In preparation, I’ve (literally) whipped up a batch of lush and golden Hollandaise sauce, the only accompaniment to spring veggies that you’ll need this season. Adding mustard to this French mother sauce is teeeechnically incorrect, but DFC’s Original Hot & Seedy brings a fun pop of flavour that’s worth being haunted by the ghost of Julia Child. Plus (thankfully Julia would love this) this one comes together in a snap in a blender, no whisking—or panic over the sauce breaking—required! Be aware that this sauce features raw egg yolks; if this concerns you, feel free to pasteurize the eggs before cracking them open. Then dollop your Hollandaise over those gorgeous fiddleheads, grilled asparagus, or a classic eggs Benny, and enjoy the well-earned taste of spring.
(Yield: 8 servings)
6 egg yolks
1 tbsp fresh lemon juice
1 tbsp DFC’s Original Hot & Seedy Mustard
A generous pinch each of salt and paprika
1 c. unsalted butter, melted
In the pitcher of your blender, combine your egg yolks, lemon juice, DFC’s Original Hot & Seedy mustard, salt, and paprika. Blend on high for about a minute. Once everything is well emulsified, drop your speed to medium and pop open the hatch on your blender lid. Drizzle a slow and consistent stream of melted butter into the mix while the blender does its work. Once all the butter is in, give the blender a final whiz on high for a few seconds to ensure uniformity.

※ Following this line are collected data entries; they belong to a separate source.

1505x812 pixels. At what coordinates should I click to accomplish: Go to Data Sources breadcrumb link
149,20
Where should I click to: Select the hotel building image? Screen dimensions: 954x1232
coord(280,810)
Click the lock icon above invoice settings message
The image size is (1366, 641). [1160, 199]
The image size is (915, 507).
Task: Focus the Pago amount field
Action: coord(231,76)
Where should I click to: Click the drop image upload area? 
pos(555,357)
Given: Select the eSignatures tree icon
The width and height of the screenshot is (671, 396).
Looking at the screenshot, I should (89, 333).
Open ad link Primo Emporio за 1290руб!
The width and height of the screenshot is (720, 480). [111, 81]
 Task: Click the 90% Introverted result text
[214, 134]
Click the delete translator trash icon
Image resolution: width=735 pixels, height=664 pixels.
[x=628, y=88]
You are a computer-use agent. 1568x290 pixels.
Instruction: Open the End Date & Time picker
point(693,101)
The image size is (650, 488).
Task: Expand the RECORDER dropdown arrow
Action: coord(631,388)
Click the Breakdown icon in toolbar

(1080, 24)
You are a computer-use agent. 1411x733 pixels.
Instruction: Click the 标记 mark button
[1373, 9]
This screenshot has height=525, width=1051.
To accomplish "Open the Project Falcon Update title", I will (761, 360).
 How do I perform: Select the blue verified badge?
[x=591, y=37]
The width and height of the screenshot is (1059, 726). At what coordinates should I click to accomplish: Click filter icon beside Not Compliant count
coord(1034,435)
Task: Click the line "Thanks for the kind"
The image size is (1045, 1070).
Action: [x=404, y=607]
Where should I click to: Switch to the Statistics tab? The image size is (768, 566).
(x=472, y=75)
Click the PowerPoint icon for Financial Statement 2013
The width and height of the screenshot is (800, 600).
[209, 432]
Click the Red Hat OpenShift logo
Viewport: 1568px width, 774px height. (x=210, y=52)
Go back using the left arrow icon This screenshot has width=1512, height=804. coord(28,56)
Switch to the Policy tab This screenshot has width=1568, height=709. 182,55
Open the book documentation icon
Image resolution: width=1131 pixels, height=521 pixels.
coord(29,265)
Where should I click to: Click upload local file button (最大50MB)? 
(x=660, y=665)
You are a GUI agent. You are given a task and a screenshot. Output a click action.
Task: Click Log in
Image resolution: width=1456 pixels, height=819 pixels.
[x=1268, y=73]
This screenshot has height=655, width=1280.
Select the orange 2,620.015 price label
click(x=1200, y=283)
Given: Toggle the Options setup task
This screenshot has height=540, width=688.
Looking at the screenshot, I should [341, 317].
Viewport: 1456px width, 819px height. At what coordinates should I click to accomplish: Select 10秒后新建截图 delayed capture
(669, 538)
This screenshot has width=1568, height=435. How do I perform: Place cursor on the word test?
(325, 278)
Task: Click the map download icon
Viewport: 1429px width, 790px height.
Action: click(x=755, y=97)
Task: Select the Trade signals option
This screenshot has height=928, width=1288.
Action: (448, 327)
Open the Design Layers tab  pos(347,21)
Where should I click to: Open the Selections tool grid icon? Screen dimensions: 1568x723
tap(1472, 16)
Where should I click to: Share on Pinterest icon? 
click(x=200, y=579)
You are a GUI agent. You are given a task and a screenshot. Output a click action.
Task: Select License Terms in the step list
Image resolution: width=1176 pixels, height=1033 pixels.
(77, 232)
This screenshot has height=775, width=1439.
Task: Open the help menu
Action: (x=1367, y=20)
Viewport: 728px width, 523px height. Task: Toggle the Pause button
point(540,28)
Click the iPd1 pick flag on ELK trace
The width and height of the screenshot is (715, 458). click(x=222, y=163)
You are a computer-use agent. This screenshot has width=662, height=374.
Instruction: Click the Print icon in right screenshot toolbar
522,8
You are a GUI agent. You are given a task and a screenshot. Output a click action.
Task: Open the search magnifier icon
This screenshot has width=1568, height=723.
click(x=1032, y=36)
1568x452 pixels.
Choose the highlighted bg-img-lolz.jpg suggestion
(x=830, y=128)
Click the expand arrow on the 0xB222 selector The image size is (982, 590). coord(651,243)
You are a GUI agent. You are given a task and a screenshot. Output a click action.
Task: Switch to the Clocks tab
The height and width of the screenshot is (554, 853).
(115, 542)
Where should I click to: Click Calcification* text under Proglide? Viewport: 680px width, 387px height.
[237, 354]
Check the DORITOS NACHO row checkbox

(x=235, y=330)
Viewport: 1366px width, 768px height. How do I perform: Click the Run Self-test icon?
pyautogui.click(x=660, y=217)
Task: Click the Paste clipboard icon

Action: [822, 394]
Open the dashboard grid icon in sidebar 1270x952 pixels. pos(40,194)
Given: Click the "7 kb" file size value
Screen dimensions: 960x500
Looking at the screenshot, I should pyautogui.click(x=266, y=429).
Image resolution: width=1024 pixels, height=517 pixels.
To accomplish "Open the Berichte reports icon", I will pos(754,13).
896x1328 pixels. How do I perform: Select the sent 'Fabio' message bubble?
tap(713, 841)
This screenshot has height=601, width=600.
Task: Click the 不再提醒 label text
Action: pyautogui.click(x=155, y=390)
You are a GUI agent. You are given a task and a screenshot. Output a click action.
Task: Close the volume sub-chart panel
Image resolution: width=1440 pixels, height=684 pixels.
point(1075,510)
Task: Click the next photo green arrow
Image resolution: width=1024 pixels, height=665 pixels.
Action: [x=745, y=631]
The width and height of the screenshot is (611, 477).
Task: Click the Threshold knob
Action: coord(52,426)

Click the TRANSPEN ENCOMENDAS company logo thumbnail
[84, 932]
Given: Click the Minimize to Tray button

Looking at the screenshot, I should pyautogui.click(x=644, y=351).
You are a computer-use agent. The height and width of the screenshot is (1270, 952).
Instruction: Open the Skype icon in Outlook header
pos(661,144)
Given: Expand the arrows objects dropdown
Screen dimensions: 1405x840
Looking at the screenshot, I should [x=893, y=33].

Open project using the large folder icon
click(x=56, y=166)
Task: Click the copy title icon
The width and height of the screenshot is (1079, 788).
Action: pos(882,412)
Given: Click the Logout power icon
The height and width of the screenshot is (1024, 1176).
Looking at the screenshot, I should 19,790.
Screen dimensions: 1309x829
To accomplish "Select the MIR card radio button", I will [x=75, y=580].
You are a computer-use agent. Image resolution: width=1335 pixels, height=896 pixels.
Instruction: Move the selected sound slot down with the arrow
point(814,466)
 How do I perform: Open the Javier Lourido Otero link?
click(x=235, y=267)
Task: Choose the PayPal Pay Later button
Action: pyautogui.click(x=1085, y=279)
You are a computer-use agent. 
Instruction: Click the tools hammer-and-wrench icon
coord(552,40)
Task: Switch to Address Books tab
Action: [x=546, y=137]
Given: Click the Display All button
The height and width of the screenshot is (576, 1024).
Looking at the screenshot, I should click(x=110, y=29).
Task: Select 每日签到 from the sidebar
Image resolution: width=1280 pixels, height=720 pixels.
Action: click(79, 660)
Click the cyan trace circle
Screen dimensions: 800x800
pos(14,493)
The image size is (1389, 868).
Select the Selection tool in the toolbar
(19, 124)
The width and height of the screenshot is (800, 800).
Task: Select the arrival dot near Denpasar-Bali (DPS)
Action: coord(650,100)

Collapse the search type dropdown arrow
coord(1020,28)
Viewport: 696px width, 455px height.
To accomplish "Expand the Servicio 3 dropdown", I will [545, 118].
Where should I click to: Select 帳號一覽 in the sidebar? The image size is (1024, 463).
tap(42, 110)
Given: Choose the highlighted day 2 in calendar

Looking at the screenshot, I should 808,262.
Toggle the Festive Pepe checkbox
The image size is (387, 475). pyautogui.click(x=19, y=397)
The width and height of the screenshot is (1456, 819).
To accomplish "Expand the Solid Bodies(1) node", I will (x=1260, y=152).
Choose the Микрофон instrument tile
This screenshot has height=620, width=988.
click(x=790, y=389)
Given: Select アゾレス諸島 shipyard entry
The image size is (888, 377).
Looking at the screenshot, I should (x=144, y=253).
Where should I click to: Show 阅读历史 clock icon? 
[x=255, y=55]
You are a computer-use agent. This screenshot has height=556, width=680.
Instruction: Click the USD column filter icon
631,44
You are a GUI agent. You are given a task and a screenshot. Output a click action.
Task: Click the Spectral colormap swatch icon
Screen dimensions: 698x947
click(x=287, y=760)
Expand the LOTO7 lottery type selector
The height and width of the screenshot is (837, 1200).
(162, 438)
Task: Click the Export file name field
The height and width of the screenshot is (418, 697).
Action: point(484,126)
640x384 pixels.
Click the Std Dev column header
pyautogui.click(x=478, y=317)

Pour the finished Hollandaise sauce over eggs Benedict, steamed or roasted veg, poached salmon, or steak. Serve immediately and refrigerate leftovers right away. To serve the leftovers (which will likely have solidified in the fridge) again, suspend their container in a bowl of warm water, making sure not to get any in the Hollandaise itself, and stir until pourable again.